On Saturday, May 18, retired general Benny Gantz finally ventured, in measured steps, down the steep path that will lead him to quit the Israeli government and attempt to bring about elections and the downfall of Prime Minister Benjamin Netanyahu. The former chief of the General Staff and his allies in the war cabinet have been dithering for five months. Speaking anonymously to the press, they have been expressing all the bad things they feel about the prime minister, with whom they have little contact.

They believe he is preoccupied with his political survival and subservient to his far-right allies, who are ready to sacrifice Hamas hostages in order to pursue their conquest of the Palestinian territories, both in the West Bank and in Gaza, where they advocate ethnic cleansing and the relocation of Jewish settlements. For the past five months, Gantz's supporters have been asking themselves: How long can he endorse the actions of this government, claiming to influence it from within?

The general did not resign on Saturday, nor repeat as he did last month that he wanted elections as early as September, but he did set an ultimatum. He is asking Netanyahu to decide on six major strategic issues, or threaten to step down from the government on June 8.

However, this date does not appear to be set in stone. Gantz implicitly accuses Netanyahu of putting his personal interests ahead of those of the country, but he still promises to "remain his partner in battle," if the Israeli leader distances himself from the "zealots" of his coalition.

The general's moderate stance is based on the fact that he is embarking on a narrow course, on which all of Netanyahu's right-wing rivals have failed for a decade: to leave him would be to risk appearing to be a traitor, by breaking a facade of unity. He fears offending those voters on the so-called "moderate" right, whose polls have indicated since October 2023 that they could rally behind him. Like many of his rivals, Gantz believes that these 20 or so swing seats out of 120 in parliament are the country's linchpin, its future.

He therefore asked the head of government to reach an agreement that would enable the hostages to be released. It would also include details on how to continue lower-intensity military operations in Gaza, while relieving the army of some of its responsibilities for 2 million displaced Palestinians through establishing a local authority.
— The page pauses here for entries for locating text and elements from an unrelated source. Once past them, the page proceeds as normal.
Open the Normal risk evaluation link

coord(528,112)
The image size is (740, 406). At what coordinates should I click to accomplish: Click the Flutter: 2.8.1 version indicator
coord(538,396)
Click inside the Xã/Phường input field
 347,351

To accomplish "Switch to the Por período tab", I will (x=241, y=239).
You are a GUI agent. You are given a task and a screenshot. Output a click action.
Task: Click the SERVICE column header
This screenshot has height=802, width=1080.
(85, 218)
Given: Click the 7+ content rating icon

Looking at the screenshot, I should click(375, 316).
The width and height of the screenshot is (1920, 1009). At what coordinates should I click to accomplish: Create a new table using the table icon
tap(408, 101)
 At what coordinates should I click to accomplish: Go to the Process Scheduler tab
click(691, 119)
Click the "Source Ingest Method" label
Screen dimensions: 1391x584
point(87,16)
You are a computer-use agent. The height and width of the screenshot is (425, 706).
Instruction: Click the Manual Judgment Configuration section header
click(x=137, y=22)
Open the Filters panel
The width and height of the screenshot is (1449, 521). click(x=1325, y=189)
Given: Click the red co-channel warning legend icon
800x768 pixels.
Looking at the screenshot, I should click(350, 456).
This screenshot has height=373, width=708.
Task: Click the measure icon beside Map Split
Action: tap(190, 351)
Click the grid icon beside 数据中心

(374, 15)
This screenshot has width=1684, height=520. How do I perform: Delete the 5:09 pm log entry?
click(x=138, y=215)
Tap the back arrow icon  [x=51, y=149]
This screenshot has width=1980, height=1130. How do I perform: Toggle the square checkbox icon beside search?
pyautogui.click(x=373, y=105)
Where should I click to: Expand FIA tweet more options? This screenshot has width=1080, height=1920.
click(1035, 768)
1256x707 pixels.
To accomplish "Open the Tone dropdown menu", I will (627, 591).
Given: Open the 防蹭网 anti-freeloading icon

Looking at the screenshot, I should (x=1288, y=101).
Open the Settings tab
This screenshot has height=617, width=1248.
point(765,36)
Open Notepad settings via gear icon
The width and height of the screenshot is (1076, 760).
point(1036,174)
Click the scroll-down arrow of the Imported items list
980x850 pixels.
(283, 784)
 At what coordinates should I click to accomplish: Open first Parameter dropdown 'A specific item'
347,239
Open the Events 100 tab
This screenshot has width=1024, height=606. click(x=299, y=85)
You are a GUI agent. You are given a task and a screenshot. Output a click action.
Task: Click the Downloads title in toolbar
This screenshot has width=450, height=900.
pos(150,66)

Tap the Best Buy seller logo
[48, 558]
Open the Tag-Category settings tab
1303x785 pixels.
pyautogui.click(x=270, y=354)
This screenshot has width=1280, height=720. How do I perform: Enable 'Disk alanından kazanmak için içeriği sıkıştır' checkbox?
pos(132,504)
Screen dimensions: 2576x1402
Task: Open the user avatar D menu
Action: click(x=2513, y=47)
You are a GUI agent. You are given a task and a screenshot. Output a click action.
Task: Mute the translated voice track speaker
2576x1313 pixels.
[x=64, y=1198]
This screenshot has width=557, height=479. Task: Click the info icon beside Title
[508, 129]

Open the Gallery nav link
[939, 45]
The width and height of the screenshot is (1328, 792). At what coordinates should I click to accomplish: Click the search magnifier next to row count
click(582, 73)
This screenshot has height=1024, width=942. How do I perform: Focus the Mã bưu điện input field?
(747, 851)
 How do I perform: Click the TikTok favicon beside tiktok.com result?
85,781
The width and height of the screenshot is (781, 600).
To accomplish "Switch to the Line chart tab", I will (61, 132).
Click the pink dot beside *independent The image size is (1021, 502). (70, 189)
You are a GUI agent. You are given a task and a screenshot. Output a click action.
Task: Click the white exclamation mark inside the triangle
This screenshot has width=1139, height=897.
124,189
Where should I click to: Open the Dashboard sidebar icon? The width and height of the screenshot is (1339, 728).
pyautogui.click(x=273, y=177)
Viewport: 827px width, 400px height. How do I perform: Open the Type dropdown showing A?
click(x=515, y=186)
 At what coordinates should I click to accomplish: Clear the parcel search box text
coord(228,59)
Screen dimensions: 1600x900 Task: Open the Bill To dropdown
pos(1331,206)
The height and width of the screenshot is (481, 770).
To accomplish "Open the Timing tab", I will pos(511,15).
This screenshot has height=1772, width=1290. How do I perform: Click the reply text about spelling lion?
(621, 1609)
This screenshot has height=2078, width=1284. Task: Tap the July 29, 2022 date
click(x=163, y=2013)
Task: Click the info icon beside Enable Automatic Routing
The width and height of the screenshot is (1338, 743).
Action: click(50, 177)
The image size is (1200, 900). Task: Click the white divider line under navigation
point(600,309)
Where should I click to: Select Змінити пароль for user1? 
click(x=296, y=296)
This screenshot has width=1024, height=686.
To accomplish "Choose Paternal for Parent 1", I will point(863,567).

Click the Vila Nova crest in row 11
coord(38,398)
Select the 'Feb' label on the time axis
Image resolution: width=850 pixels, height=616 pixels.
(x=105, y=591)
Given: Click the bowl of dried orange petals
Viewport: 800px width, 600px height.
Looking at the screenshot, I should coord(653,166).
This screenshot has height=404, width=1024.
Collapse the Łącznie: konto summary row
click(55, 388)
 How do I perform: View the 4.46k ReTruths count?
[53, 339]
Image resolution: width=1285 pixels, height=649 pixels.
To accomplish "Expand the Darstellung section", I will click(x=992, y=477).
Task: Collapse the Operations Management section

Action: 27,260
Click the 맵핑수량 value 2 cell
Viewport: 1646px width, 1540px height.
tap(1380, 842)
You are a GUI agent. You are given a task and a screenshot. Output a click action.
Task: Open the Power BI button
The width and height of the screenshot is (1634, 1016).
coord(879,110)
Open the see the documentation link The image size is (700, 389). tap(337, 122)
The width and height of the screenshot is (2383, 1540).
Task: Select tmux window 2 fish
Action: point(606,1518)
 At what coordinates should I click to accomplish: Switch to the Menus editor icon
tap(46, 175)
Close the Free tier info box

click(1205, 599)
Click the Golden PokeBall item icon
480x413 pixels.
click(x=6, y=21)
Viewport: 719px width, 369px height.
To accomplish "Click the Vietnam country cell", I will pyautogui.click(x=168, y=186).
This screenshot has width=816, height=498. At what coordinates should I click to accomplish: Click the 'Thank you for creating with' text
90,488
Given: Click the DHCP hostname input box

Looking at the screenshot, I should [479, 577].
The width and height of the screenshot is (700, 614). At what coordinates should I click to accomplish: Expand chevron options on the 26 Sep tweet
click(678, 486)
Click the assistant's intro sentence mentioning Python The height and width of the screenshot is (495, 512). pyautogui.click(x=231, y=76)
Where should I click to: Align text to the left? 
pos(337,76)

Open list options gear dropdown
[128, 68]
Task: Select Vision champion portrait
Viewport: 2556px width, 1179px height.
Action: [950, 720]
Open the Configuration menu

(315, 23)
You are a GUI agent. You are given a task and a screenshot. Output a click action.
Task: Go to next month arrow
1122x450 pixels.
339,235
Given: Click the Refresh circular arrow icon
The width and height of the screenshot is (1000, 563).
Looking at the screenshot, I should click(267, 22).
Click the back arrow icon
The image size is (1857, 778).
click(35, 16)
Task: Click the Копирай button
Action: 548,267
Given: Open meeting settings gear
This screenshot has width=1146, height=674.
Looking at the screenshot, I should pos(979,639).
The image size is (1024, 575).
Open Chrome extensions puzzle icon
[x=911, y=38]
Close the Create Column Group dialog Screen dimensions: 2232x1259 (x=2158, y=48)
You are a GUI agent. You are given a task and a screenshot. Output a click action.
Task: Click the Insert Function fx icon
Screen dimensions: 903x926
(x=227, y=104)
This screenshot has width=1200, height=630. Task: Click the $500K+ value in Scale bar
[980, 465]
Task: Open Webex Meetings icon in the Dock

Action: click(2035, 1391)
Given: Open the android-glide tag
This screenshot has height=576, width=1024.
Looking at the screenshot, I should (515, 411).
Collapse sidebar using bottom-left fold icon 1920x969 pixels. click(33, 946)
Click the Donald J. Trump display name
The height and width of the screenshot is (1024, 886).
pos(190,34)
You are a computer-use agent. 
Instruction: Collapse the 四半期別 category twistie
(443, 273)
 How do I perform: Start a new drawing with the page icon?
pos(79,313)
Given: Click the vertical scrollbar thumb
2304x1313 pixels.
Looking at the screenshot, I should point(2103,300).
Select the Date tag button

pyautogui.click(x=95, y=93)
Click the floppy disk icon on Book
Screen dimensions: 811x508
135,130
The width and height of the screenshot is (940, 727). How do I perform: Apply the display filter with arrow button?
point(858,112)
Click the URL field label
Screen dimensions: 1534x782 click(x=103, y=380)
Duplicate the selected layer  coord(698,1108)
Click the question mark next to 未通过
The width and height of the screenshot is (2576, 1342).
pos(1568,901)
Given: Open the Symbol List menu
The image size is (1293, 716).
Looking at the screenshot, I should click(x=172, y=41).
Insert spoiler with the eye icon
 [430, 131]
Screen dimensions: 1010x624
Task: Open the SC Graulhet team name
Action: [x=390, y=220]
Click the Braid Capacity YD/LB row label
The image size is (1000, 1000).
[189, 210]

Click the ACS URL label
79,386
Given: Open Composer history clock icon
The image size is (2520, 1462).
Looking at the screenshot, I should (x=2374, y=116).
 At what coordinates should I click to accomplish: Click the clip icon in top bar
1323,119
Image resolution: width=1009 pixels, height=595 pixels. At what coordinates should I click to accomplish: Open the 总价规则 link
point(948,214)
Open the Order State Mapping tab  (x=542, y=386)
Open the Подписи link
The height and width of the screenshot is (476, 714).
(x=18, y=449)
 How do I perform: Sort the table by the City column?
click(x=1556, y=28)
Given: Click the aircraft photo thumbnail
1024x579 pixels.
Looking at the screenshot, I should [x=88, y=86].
He wants displaced Israeli residents on the northern border to be able to return to their homes by September 1 – leaving little time for a possible military operation in Lebanon to repel the Hezbollah threat. He is campaigning to normalize relations with Saudi Arabia after the war and is demanding that a proportion of ultra-Orthodox religious students cease to be exempt from military service. This reform has provoked an outcry from the fundamentalist rabbis allied with Netanyahu.